In this great darkness, livelihood distress and hopelessness, so little is required to suddenly have people smiling in satisfaction…

Suddenly, without any prior notice or preparation, the gate that had been locked with metal chains for months was opened, and the passersby’s way is opened as it was in the past.

Some captain came and closed it back then, said a refugee camp resident, and this morning soldiers came and opened it.

Intentions to reach the DCO offices were dashed.

  • They are supposed to work until five p.m. but closed shop at four, I have no idea why, said the security guard.

I took the path leading out of the checkpoint.

But what I knew, that the offices were closed, remained unknown to family members who arrived from Ramallah – a mother, a father and their two daughters who came to the offices to receive a transit permit for the father, the only one of the four who does not possess the “right permit” which grants its holder the right to meet family members from across the apartheid wall.

After the four had made the not-at-all easy journey climbing up and down four metal staircases and reached the Civil Administrationinfo-icon offices, the weak light and vacant benches were not really signs of an empty place.

The father who walked first pushed the turnstile leading to the shed in front of the offices. But then the unexpected happened and the turnstile locked. No more movement either in or out.  The father found himself stuck between the metal bars, his wife and daughters outside, and I who by chance reached the other side on my way out of the checkpoint. I alerted the security guard standing near the ID inspection post. He reached the caged man and tried again and again to push the metal bars, but nothing happened.
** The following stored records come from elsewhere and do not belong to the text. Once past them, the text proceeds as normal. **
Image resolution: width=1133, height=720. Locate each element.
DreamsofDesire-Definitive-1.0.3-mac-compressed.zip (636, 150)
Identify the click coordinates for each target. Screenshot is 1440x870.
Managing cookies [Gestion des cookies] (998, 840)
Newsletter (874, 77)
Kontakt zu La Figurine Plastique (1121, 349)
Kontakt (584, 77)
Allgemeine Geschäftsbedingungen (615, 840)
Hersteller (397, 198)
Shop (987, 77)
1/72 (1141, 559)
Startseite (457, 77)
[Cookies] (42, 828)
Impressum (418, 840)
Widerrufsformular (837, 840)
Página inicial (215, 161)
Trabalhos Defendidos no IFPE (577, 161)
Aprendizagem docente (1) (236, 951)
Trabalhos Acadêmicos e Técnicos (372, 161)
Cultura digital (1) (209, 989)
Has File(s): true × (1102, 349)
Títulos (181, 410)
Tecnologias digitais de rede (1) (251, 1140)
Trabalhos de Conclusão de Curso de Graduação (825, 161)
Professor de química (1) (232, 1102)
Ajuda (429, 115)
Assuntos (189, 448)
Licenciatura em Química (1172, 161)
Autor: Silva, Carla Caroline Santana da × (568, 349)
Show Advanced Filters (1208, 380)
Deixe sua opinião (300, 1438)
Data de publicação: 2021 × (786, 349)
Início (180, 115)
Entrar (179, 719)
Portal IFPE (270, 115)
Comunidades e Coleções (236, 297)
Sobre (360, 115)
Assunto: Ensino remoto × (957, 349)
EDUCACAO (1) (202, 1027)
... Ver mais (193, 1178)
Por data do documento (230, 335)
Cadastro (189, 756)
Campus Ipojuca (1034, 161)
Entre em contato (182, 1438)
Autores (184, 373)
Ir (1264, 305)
He alerted his friend who alerted another friend, so three stocky, armed men stood and pushed and shook – but the metal bars insisted and would not relent. The man stayed stuck inside, while the woman and her two daughters on the other side, so close to her husband and yet so far – wept bitterly. Don’t worry, said the armed men, we’ll get him out of here, just another few moments. But these moments grew longer. Consulting her husband and believing the security guards, the woman took her daughters and turned to visit her sister in Jerusalem. Time didn’t stop, half-an-hour went by, people passing on their way stared in wonder at the man stuck in a turnstile with a group of security guards clucking around him helplessly. Then a policeman was summoned and joined the group, but even he couldn’t help. The metal bars wouldn’t give in.

The policeman suggested that the man grab the bars and try to cross above them where there’s a space, perhaps he could get out the rest of his body. The man climbed, got his head out but the rest of his body wouldn’t. He climbed back down and waited. More consultations, pushing and pulling, promises – we won’t leave you alone… Don’t worry. Another few moments… But the minutes grew longer.

Ever since his wife left, the man made no sounds. Not a word, a sigh or a request. He stood caged in and waited.

As the clock showed that nearly an hour had gone by, it grew dark, and despite the promise “We’ll stay with you for as long as it takes”, the would-be helpers grew impatient and a brainstorm yielded the decision to summon one of the DCO people to come with the key and let the man out. Why just now? No idea.

They called whoever they called. Soon the guy with the key will come, they said. Then the policeman climbed up, took down the upper panel of the turnstile, grappled everywhere, pushed every protrusion, and… wonder of wonders! – the knot was undone and the apparatus was free. The security guards were happy, the policeman was happy, they happily took leave of the man who was finally freed and went away happy and content. And the man who had left home hours ago to visit his family in Jerusalem left the checkpoint in the opposite direction of the one taken by his wife and daughters, back to Ramallah.

***

This is not a violent event, neither a shooting nor even an arrest. An event on the margins of dramatic occasions, that illuminates a reality of control in every bit of life of millions of people for decades. People who have not known a single day of freedom. Why is a person not entitled to meet his family as much as he will just because he is human? Why do young girls have to watch their father being humiliated and go without him where they were promised to visit as a family? Such questions echo – and must continue to echo.